__Selected text__:
◇ ◇ ◇ ◇

P.O. Box 12068, State Capitol
Austin, Texas 78711
Tel. (512) 463-0112
FOR IMMEDIATE RELEASE
April 30, 2014
May marks Mental Health Awareness Month, and it comes during a time of great transition in how we address one of the most challenging issues facing our state.
Mental health is a complex policy issue. The levels of need vary from patient to patient. Not everyone with a problem recognizes they need help. Those who do often fail to follow through on the treatment they need. There are civil liberty issues involved. And individuals with mental health challenges present in different settings, often during a crisis.
We can treat individuals with mental health issues in one of a few ways. The most efficient, cost-effective and humane way to treat mental illness is in a clinical setting. Unfortunately, the largest provider of mental health care in Texas is our criminal justice system, as many of those who need help first find it in jail. All too often we end up providing mental health treatment in emergency rooms. And sadly, we continue to discover that people need mental health services after it's too late and a tragedy has occurred.
Last session, the Texas Legislature took significant steps to make sure people are treated in appropriate settings and to avoid preventable tragedies by increasing funding for mental health and substance abuse by $298 million, one of the largest investments in state history.
As a fiscal conservative, it was important to me that these funds are targeted to programs where we can measure the impact of our investment. Already, we are seeing results. We have removed over 5,000 Texans needing community-based services from waiting lists. This is so important because individuals who recognize they have a mental illness and are willing to get treatment have already won half the battle. We need to make sure these individuals can access care, and we are well on our way to eliminating waiting lists altogether.
We are also continuing to provide mental health services for our veterans, including through a program I was proud to create in 2009 -- peer-to-peer counseling. Last year alone, over 600 trained veteran volunteers reported more than 53,000 interactions with their peers.

◇ ◇ ◇ ◇

Collected data rows

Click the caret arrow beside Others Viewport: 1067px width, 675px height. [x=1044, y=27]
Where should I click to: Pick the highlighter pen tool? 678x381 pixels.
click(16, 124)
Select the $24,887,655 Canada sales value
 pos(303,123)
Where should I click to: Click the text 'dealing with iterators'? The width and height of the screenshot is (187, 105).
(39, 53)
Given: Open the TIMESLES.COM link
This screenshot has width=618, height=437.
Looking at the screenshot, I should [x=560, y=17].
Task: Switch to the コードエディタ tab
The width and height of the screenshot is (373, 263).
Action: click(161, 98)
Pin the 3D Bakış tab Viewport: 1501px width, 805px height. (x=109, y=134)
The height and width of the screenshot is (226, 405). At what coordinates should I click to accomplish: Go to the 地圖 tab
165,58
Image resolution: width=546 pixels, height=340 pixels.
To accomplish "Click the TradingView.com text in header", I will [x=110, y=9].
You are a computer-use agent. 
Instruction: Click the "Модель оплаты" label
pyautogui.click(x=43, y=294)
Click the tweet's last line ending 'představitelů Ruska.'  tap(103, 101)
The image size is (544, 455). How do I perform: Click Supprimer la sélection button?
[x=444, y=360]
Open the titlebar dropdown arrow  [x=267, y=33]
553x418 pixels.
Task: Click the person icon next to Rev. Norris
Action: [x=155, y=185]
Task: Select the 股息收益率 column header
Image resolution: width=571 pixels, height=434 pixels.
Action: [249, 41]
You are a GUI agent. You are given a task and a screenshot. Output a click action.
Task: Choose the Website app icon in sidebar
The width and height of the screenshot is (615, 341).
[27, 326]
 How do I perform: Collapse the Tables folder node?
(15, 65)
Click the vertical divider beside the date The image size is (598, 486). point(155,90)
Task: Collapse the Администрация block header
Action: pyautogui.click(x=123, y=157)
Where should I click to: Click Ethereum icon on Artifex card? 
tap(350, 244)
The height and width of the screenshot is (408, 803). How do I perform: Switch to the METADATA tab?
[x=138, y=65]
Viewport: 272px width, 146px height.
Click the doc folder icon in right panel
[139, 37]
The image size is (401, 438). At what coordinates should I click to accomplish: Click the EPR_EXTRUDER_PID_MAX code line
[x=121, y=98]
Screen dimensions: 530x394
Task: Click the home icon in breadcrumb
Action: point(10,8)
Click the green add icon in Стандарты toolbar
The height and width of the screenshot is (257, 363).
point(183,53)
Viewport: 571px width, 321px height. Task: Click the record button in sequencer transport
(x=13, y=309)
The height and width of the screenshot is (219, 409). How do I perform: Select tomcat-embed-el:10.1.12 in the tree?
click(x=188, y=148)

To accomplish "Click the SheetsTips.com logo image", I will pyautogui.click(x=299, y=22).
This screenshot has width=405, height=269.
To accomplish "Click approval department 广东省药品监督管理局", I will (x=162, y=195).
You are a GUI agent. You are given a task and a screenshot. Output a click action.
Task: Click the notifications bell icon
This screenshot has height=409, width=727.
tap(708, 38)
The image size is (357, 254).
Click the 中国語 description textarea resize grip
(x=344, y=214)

◇ ◇ ◇ ◇

__Task objective__:
Please copy the mental health press release again, starting at "As a fiscal" and stopping after "with their peers.", and substitute "wait lists" for each "waiting lists".

__Solution to this exercise__:
As a fiscal conservative, it was important to me that these funds are targeted to programs where we can measure the impact of our investment. Already, we are seeing results. We have removed over 5,000 Texans needing community-based services from wait lists. This is so important because individuals who recognize they have a mental illness and are willing to get treatment have already won half the battle. We need to make sure these individuals can access care, and we are well on our way to eliminating wait lists altogether.
We are also continuing to provide mental health services for our veterans, including through a program I was proud to create in 2009 -- peer-to-peer counseling. Last year alone, over 600 trained veteran volunteers reported more than 53,000 interactions with their peers.